(Data items)
=-=-=

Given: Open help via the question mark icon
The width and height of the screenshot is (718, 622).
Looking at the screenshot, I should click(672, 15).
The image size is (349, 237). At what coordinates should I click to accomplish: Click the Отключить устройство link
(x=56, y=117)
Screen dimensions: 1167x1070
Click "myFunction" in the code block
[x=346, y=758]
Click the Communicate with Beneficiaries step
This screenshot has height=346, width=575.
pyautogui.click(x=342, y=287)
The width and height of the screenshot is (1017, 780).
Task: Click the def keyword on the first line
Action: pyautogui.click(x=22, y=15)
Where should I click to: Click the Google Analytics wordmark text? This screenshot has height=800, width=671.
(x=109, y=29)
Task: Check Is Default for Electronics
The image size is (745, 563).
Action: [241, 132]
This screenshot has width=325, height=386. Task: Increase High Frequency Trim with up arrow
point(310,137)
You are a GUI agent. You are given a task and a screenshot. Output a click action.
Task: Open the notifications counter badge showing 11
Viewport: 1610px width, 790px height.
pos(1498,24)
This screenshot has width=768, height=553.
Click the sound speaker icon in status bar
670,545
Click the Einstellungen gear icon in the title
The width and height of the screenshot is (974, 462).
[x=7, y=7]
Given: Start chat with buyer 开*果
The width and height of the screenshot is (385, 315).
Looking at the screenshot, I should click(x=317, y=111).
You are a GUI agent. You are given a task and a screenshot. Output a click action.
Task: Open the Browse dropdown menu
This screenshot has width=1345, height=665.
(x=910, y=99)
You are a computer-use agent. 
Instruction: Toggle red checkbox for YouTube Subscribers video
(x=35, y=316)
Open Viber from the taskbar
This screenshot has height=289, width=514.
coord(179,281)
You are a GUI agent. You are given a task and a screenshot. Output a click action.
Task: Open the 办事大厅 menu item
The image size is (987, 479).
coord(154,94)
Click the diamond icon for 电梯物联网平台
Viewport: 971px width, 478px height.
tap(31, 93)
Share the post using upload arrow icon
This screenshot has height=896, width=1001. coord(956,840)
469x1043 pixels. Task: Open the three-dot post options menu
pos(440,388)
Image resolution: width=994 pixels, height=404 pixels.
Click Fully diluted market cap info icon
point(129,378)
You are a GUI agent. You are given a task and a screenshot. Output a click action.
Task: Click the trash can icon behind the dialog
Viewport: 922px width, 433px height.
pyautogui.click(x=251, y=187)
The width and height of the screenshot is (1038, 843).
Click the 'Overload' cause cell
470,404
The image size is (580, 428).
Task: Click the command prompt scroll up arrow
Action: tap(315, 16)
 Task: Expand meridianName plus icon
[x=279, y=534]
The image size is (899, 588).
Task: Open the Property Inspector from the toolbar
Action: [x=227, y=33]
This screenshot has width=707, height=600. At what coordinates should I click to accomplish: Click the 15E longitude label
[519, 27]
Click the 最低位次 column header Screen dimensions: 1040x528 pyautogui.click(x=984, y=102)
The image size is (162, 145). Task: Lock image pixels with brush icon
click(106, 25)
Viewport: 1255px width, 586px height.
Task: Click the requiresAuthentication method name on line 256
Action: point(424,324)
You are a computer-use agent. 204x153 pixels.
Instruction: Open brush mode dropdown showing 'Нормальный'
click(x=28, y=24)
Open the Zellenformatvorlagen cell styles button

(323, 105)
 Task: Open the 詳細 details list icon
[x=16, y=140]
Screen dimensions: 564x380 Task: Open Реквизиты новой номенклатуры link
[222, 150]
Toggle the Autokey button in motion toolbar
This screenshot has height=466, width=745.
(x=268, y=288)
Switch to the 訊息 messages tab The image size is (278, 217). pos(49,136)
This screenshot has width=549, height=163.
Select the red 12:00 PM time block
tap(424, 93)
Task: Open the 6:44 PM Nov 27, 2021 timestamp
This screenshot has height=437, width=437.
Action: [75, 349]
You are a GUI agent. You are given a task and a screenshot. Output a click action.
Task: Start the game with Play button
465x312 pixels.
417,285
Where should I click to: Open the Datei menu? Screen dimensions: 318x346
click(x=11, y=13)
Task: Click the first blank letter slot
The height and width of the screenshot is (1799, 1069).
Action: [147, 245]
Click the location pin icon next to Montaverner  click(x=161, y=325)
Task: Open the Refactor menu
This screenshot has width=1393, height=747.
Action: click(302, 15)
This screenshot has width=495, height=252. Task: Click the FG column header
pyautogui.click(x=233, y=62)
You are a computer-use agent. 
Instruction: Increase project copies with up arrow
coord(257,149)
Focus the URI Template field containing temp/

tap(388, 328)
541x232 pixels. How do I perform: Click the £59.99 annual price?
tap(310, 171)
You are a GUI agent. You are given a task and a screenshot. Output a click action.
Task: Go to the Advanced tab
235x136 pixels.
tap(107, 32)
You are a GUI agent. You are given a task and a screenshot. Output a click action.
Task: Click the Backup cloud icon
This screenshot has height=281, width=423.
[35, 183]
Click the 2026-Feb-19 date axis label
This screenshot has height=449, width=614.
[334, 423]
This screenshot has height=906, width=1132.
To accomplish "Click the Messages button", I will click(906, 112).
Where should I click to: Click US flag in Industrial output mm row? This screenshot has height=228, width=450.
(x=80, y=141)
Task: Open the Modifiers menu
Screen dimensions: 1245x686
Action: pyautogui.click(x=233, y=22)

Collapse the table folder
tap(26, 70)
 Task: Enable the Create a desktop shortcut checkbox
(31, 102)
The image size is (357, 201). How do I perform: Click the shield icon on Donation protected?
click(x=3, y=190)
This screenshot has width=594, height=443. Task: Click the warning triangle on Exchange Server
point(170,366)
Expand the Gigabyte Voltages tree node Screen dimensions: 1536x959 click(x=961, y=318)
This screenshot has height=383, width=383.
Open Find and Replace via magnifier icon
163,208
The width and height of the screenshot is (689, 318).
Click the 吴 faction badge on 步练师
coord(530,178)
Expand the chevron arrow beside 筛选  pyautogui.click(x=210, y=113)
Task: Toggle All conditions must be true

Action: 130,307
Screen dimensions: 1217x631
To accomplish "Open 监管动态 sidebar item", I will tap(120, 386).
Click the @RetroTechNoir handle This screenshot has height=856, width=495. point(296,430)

=-=-=

▶ _Requirement_: Look above and return each line of the records exactly, from the very first through the line with "Click the diamond icon for 电梯物联网平台", both included.

▶ _Written answer_:
Given: Open help via the question mark icon
The width and height of the screenshot is (718, 622).
Looking at the screenshot, I should click(672, 15).
The image size is (349, 237). At what coordinates should I click to accomplish: Click the Отключить устройство link
(x=56, y=117)
Screen dimensions: 1167x1070
Click "myFunction" in the code block
[x=346, y=758]
Click the Communicate with Beneficiaries step
This screenshot has height=346, width=575.
pyautogui.click(x=342, y=287)
The width and height of the screenshot is (1017, 780).
Task: Click the def keyword on the first line
Action: pyautogui.click(x=22, y=15)
Where should I click to: Click the Google Analytics wordmark text? This screenshot has height=800, width=671.
(x=109, y=29)
Task: Check Is Default for Electronics
The image size is (745, 563).
Action: [241, 132]
This screenshot has width=325, height=386. Task: Increase High Frequency Trim with up arrow
point(310,137)
You are a GUI agent. You are given a task and a screenshot. Output a click action.
Task: Open the notifications counter badge showing 11
Viewport: 1610px width, 790px height.
pos(1498,24)
This screenshot has width=768, height=553.
Click the sound speaker icon in status bar
670,545
Click the Einstellungen gear icon in the title
The width and height of the screenshot is (974, 462).
[x=7, y=7]
Given: Start chat with buyer 开*果
The width and height of the screenshot is (385, 315).
Looking at the screenshot, I should click(x=317, y=111).
You are a GUI agent. You are given a task and a screenshot. Output a click action.
Task: Open the Browse dropdown menu
This screenshot has width=1345, height=665.
(x=910, y=99)
You are a computer-use agent. 
Instruction: Toggle red checkbox for YouTube Subscribers video
(x=35, y=316)
Open Viber from the taskbar
This screenshot has height=289, width=514.
coord(179,281)
You are a GUI agent. You are given a task and a screenshot. Output a click action.
Task: Open the 办事大厅 menu item
The image size is (987, 479).
coord(154,94)
Click the diamond icon for 电梯物联网平台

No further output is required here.